## TASK BRIEF
Scan the data below and work out how many of its lines contain the word "plus". Give only that number.

### DATA

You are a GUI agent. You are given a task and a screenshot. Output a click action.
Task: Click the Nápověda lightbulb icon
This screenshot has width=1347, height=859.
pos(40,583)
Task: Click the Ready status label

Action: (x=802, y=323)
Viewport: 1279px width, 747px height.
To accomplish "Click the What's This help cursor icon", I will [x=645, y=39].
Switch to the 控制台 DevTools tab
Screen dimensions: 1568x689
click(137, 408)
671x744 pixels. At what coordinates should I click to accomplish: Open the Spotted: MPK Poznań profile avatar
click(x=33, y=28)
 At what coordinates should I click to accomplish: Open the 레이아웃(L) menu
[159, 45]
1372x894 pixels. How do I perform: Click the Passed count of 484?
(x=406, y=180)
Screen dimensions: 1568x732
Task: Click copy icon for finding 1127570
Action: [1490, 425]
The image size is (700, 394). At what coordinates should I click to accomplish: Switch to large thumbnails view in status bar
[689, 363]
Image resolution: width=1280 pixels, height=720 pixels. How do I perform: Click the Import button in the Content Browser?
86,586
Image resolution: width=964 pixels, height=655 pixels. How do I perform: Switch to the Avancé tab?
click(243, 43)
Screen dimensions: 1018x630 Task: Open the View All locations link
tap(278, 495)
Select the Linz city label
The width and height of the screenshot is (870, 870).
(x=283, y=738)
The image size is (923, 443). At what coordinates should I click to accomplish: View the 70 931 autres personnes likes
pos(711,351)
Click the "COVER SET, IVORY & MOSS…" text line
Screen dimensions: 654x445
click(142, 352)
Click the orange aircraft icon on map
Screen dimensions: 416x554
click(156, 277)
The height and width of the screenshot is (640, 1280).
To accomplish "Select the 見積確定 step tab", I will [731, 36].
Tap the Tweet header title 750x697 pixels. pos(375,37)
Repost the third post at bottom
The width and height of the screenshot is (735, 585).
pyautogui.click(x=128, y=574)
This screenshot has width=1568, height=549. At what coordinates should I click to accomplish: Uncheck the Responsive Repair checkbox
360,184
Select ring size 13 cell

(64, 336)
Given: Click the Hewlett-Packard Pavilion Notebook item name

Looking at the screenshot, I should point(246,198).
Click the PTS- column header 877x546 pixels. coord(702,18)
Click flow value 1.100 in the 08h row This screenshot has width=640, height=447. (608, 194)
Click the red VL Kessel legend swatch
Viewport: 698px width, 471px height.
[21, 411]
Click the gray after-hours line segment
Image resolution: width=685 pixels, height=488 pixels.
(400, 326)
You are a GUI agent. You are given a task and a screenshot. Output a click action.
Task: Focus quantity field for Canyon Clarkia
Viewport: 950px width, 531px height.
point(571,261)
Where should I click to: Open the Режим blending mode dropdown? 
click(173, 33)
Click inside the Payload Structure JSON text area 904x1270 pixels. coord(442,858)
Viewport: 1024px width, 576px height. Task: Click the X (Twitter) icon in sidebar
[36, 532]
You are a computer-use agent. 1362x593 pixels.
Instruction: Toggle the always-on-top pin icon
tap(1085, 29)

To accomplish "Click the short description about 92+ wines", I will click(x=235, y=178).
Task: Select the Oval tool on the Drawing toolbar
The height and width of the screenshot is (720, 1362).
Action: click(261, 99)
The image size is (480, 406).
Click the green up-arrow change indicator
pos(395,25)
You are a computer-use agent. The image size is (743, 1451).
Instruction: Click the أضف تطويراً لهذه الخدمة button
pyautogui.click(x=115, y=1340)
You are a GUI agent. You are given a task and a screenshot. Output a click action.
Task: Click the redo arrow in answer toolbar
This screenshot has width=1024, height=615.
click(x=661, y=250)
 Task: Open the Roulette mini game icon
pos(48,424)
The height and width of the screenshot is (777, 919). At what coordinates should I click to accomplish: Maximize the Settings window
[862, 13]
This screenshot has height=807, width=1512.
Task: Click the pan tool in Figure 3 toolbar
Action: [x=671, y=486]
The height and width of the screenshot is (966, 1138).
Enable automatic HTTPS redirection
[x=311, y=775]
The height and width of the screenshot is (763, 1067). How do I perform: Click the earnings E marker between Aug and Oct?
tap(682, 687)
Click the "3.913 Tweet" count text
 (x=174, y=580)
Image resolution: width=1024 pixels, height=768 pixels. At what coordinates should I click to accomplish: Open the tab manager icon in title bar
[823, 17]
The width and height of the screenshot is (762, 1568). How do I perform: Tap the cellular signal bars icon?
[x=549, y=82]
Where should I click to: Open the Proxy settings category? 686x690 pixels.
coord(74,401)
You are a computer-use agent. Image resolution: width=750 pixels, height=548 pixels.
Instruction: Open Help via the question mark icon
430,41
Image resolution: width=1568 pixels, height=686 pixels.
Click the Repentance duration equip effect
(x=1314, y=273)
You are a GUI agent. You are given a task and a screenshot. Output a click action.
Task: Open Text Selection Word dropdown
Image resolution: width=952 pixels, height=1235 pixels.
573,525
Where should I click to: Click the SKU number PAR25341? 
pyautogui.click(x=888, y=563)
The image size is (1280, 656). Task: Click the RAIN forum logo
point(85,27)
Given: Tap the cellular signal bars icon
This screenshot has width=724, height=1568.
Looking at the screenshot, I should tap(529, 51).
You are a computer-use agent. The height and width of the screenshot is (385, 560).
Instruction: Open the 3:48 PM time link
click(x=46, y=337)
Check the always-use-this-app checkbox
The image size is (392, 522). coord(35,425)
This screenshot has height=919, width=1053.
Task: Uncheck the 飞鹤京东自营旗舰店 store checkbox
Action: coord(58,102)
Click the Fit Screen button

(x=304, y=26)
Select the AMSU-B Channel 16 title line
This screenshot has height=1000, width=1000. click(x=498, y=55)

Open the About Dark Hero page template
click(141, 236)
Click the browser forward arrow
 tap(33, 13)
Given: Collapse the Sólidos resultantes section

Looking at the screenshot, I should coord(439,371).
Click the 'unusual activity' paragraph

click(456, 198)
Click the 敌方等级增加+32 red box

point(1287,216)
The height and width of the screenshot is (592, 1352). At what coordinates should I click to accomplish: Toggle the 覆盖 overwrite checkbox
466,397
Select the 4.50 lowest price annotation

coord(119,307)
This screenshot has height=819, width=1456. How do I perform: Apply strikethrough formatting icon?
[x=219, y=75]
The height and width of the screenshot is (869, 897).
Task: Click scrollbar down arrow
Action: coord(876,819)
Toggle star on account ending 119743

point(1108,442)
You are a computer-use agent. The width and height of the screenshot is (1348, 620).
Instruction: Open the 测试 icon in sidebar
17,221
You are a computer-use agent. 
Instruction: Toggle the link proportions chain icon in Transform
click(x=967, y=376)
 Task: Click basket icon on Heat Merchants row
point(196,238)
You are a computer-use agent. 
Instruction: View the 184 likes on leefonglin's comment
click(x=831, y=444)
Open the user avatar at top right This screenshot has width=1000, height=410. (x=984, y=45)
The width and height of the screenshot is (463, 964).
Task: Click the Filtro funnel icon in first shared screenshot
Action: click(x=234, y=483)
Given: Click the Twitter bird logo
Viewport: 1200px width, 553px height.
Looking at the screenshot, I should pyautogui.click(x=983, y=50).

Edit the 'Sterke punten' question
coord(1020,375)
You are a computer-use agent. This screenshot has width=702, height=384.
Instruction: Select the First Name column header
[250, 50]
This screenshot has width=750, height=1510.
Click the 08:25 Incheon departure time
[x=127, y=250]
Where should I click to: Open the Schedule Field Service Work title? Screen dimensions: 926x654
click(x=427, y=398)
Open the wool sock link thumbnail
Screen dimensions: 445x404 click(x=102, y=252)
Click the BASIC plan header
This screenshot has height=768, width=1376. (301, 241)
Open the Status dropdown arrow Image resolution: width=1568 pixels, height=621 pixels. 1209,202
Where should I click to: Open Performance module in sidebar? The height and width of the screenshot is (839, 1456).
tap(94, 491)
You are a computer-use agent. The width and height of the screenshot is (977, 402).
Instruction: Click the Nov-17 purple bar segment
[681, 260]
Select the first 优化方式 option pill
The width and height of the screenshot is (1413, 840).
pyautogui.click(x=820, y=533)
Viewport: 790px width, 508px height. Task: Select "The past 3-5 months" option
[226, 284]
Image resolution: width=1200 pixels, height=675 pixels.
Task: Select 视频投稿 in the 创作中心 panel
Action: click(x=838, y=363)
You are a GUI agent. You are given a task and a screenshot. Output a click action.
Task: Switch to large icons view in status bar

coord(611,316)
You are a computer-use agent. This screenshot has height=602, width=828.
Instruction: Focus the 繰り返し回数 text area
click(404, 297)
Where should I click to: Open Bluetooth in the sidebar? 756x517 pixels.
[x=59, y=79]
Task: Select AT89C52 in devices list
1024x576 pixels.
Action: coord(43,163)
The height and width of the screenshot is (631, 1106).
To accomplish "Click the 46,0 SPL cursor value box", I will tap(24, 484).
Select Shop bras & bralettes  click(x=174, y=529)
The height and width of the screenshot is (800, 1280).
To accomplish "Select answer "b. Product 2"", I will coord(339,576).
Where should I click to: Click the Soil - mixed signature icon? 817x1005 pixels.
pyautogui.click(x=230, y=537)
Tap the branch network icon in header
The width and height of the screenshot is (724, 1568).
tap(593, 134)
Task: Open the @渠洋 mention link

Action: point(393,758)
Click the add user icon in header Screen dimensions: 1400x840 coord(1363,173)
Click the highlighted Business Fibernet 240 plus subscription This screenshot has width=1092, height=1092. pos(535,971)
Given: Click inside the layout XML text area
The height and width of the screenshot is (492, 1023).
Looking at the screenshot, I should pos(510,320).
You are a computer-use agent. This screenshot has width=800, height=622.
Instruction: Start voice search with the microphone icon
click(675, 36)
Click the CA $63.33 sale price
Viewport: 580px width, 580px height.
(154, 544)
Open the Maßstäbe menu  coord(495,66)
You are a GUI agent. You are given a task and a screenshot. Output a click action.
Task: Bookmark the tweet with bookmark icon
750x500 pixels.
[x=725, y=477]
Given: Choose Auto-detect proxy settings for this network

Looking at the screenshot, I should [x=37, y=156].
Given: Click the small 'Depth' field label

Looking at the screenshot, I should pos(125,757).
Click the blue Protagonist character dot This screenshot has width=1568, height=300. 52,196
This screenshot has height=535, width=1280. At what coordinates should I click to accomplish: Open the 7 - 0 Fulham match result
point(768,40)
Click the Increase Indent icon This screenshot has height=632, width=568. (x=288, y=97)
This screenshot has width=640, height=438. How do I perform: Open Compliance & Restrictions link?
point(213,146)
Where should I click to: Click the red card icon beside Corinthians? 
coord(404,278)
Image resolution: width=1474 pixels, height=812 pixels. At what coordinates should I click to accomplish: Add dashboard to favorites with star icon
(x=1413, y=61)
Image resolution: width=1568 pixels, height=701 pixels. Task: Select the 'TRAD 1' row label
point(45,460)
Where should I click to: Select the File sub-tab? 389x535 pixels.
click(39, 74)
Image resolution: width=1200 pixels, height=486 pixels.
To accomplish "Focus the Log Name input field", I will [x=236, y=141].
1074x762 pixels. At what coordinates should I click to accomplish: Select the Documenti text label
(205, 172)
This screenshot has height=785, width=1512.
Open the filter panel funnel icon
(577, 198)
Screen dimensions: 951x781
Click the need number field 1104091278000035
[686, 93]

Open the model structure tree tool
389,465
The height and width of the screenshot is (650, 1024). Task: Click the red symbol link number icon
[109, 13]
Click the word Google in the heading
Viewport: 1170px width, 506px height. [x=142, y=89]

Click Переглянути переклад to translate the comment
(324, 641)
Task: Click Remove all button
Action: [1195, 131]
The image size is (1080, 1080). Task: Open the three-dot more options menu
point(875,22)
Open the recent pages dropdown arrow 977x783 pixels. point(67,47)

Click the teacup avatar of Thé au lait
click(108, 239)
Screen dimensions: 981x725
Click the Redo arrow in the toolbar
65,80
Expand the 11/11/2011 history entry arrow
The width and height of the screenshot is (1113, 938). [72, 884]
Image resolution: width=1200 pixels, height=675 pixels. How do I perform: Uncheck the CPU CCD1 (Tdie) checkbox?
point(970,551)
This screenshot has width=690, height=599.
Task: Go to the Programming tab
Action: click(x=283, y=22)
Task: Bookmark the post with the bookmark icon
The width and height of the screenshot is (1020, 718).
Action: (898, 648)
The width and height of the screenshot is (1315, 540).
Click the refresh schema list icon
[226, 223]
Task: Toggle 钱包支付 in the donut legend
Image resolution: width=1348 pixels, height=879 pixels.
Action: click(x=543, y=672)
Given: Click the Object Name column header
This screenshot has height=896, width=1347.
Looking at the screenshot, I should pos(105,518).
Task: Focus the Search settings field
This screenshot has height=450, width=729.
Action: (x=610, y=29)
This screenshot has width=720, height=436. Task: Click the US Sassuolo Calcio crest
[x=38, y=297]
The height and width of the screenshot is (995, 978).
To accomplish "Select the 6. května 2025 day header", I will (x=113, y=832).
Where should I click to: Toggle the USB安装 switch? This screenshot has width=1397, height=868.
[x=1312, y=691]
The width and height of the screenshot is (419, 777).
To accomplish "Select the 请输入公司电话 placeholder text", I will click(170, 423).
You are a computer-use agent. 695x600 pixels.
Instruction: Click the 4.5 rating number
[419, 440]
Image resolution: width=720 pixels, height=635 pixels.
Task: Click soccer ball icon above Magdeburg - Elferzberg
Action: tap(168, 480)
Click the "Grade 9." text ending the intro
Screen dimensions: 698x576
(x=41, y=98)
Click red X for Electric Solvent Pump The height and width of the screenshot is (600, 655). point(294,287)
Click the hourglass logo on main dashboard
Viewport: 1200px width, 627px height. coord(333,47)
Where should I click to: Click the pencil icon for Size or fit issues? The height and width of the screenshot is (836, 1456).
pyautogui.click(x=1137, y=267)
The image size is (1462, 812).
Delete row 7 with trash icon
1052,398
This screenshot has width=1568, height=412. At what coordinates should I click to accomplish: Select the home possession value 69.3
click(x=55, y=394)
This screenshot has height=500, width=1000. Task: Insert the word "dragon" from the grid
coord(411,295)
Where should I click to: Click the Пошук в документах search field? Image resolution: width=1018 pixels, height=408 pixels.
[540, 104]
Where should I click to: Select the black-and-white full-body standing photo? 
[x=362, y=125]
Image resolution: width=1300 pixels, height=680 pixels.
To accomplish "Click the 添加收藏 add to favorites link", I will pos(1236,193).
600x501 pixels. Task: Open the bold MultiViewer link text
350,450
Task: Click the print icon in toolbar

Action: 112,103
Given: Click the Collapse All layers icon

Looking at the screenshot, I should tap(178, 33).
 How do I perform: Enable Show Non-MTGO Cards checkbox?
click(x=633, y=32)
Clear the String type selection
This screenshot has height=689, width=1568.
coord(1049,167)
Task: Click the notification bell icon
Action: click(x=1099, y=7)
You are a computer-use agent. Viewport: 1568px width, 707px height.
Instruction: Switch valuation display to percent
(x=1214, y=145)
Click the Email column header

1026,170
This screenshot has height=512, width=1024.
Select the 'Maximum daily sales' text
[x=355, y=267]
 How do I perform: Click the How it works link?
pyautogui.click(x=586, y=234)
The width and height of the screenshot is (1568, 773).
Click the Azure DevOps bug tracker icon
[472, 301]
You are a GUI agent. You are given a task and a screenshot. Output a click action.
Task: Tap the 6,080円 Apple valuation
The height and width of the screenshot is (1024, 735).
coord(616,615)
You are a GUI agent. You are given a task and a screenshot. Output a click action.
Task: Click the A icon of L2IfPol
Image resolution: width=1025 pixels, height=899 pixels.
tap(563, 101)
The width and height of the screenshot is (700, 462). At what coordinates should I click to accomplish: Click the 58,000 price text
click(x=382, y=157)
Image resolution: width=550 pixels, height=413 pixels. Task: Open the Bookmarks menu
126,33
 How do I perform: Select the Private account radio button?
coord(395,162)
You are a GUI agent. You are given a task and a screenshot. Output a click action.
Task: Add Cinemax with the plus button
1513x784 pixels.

######

## ANSWER SPACE
2